BEGIN TEXT PROVIDED
What is Tennis Elbow? Symptoms, Causes and Treatment (2020)

Tennis elbow, also known as lateral epicondyltis is a condition of elbow pain. It is caused by overuse of forearm muscles. It is the small tearing of tendons that join the forearm muscles to the outside of elbow.
It is an inflammation of tendons due to overuse of muscles close to the forearm. This can be due to any strenuous activity that uses more lifting or bending of forearm. Moreover, not only athletes but people who have jobs that require continuous motion of wrist and arm can develop tennis elbow.

50 percentof the tennis players experience tennis elbow. Moreover, it affects men more than women. Also, it affects people between age of 30 to 50.
Every year in the United Kingdom, 5 out of 1000 people complain about elbow pain to their doctor.
END TEXT PROVIDED
### QUESTIONS:
1: Using the tennis elbow text, answer these:
(a) What overuse causes tennis elbow?
(b) Does tennis elbow affect men or women more?
(c) Each year in the United Kingdom, how many out of 1000 people complain to their doctor about elbow pain?
2: Copy the tennis elbow text word for word, from "Tennis elbow, also" up to and including "outside of elbow.".
BEGIN SUPPLIED MATERIAL
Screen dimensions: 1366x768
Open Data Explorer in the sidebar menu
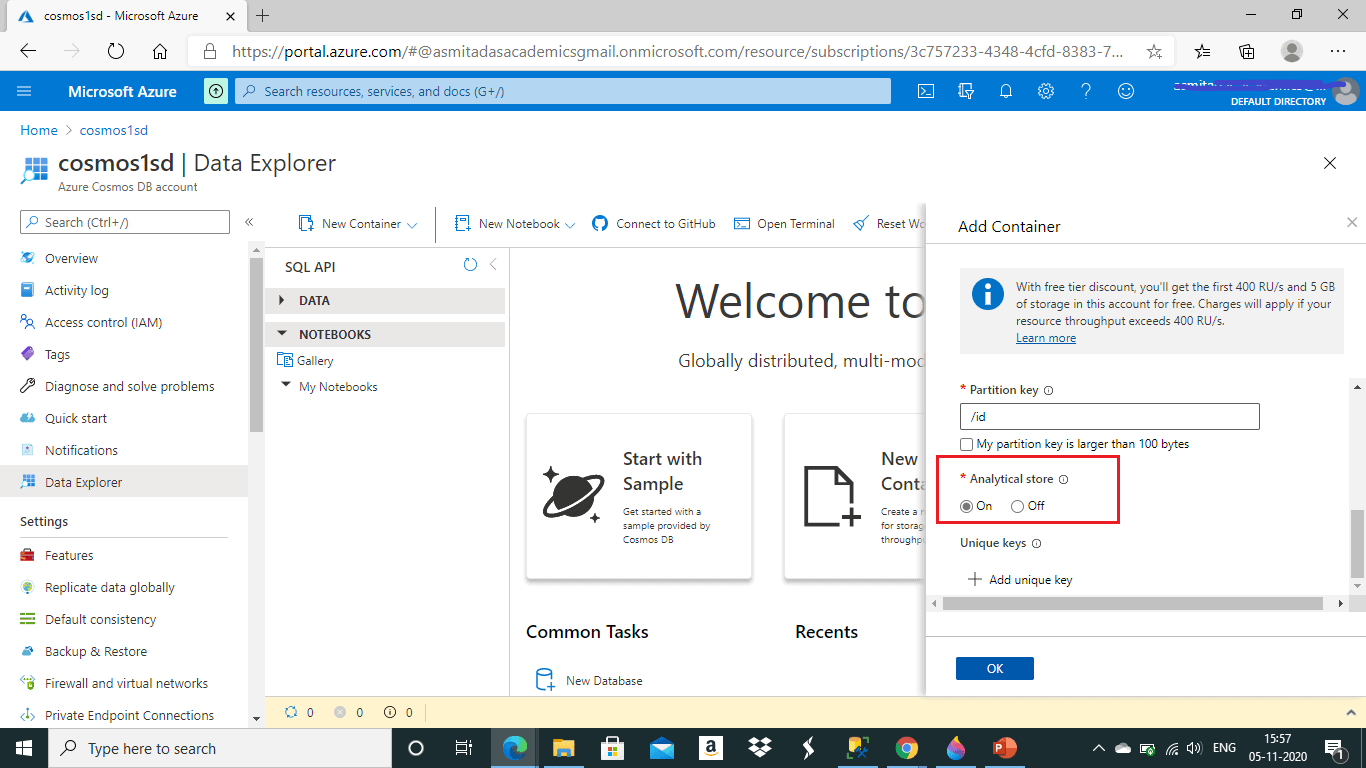coord(84,482)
END SUPPLIED MATERIAL
### YOUR RESPONSES:
1:
(a) Overuse of the forearm muscles.
(b) Men.
(c) 5 out of 1000.

2:
Tennis elbow, also known as lateral epicondyltis is a condition of elbow pain. It is caused by overuse of forearm muscles. It is the small tearing of tendons that join the forearm muscles to the outside of elbow.